- The St. James' Recital, Stephen Tharp

Organists' Review, December 2017
by Barnaby Page

Duruflé Toccata from Suite pour Orgue, Op.5; Simonds Prelude on 'lam Sol Recedit Igneus'; Newman Toccata and Fuga Sinfonica on B.A.C.H.; Wagner Wotan's Farewell & Magic; Fire Music from Die Walküre; Baker Danse Diabolique; Bossi Scherzo in G minor, Op.49 no.2; Ravel La Valse

Stephen Tharp plays the organs of St. James', Madison Avenue, New York

Stephen Tharp's programme is clearly chosen to show off the organs of St James' in New York where he is artist in residence: a IV/61 Schoenstein in the chancel dating from 2009, and a separate II/16 gallery organ installed around the same time. The chancel instrument is unabashedly symphonic in concept, which barely nods at the classical revival. The gallery organ's tonal design, meanwhile, looks unusual on paper but it is versatile. Both are gorgeous, simultaneously rich and clear, with well-contrasted voices which fuse coherently. There are some unusual features such as double expression boxes, and an interesting essay on the organs in the booklet.
The music is delivered with panache right from the opening Duruflé: all energy, brilliance and timing, with thunderous pedal reeds and savage manual ones. There is more sensitive musicality on offer too, particularly in the Simonds Prélude. An atmospheric, if unexciting and somewhat overly long exercise, in the English-cathedral-between-the-wars quasi-improvisatory style, it shows off some exquisite solo colours.
That piece is the exception, however, in a disc of very well­ executed flashy numbers which are just slightly too similar. Some calmer moments interspersed would have been nice.
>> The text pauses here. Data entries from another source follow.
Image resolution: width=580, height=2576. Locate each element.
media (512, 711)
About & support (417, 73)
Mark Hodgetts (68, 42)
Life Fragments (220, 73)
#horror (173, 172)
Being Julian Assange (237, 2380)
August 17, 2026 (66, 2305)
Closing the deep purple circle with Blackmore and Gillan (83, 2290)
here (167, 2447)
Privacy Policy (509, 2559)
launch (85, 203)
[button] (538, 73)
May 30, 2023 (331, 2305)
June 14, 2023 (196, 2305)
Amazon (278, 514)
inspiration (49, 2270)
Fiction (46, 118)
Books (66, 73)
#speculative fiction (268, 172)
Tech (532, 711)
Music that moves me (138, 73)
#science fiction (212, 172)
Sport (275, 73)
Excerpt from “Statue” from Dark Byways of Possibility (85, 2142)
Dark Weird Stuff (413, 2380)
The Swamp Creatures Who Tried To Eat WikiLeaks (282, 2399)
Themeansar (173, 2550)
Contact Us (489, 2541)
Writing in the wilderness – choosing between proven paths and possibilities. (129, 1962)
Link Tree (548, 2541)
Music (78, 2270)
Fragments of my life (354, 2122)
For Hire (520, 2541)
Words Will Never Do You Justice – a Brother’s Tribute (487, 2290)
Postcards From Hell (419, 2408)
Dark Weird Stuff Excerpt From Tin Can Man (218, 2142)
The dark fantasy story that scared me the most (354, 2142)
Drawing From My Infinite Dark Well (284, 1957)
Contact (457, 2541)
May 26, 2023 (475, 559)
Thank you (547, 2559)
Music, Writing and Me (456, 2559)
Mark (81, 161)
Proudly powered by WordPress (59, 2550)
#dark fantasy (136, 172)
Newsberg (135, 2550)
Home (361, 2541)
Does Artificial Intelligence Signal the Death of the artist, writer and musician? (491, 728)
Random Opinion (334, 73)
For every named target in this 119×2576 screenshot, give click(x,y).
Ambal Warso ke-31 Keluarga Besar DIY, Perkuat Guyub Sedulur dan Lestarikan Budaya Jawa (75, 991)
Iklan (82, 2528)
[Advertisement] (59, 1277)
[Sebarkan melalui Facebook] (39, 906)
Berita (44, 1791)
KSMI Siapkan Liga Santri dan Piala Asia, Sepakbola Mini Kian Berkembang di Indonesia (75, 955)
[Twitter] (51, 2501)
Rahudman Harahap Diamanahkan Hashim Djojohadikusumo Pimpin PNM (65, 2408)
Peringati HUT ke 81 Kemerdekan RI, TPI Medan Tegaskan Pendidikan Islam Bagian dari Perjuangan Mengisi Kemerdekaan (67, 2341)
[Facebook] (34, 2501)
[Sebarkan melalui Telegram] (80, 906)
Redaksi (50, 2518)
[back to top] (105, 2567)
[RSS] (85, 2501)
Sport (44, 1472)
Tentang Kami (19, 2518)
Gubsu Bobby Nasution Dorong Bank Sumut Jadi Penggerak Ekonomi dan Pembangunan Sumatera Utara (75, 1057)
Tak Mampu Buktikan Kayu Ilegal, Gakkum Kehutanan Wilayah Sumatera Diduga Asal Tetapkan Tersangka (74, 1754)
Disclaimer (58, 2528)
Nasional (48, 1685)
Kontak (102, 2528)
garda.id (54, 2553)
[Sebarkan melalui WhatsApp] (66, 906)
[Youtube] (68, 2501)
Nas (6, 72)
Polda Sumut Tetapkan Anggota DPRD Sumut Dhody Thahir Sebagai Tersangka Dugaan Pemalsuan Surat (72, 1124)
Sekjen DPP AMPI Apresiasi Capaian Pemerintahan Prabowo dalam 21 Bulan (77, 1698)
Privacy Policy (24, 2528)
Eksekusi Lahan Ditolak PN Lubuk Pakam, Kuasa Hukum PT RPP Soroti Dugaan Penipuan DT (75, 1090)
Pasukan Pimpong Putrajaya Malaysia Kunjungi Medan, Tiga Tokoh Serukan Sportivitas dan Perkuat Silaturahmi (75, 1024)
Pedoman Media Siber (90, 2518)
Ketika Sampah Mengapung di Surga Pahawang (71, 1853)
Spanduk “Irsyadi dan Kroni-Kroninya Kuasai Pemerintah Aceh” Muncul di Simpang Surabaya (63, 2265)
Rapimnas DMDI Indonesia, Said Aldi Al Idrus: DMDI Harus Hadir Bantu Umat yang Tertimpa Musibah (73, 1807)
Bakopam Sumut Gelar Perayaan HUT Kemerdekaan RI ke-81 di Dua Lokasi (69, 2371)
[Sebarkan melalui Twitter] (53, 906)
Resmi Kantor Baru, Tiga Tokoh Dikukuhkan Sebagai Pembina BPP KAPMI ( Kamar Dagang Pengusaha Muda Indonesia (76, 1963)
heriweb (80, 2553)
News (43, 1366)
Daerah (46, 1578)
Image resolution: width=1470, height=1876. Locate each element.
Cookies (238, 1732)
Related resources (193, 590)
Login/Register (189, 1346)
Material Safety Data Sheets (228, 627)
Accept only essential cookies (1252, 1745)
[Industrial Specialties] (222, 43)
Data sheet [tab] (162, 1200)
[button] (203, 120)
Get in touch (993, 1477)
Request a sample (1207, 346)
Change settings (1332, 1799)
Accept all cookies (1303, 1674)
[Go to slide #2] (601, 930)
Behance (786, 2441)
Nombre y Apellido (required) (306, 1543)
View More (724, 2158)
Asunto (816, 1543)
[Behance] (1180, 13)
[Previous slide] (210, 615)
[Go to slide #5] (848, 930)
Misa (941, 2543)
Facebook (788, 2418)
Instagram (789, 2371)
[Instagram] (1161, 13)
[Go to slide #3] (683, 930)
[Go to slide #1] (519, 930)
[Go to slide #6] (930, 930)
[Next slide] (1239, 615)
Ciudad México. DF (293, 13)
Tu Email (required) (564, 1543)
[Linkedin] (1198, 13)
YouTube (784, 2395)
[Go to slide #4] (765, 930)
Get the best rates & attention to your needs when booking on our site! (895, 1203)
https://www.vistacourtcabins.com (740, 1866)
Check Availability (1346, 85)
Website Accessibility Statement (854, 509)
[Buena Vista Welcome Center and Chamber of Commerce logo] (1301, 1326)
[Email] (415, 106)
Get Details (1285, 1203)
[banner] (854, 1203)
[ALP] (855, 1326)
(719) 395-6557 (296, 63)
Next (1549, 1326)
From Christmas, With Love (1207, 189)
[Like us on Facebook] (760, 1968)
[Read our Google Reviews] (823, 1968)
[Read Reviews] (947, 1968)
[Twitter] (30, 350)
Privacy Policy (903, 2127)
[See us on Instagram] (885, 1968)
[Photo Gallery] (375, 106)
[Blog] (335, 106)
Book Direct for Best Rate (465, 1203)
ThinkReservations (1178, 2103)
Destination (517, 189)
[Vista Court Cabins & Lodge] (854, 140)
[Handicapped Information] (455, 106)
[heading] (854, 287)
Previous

The surprisingly
convincing Ravel transcription as well as the Wagner (nasal reeds, smoother ones, glittering flutes) provide further demonstration of the organ's capabilities, but more interesting musically are two works written for Tharp.
Newman's BACH toccata and fugue has a slightly Bachian feel and employs less orchestral registrations, although it is still very much in the tradition of the Romantic BACH works rather than anything Baroque. The well-known theme is intriguingly not much emphasised in the toccata, but becomes more obvious in the virtuosic and lucid fugue. The five minute Baker piece, receiving its world premiere recording here, is described by the composer as
'diabolical good fun' and it's a real recital lollipop, drawing on all the expected evil motifs. (It is also the first recording of Eugenio Fagiani's Ravel transcription.)
Altogether, a terrific showcase disc for the impressive St James' chancel organ in particular, though one is not given much idea of how well the instruments perform in church roles. Amazon.co.uk unfortunately seems to have only the MP3 available at the moment, but the physical CD can be bought from Amazon.com as well as other sources.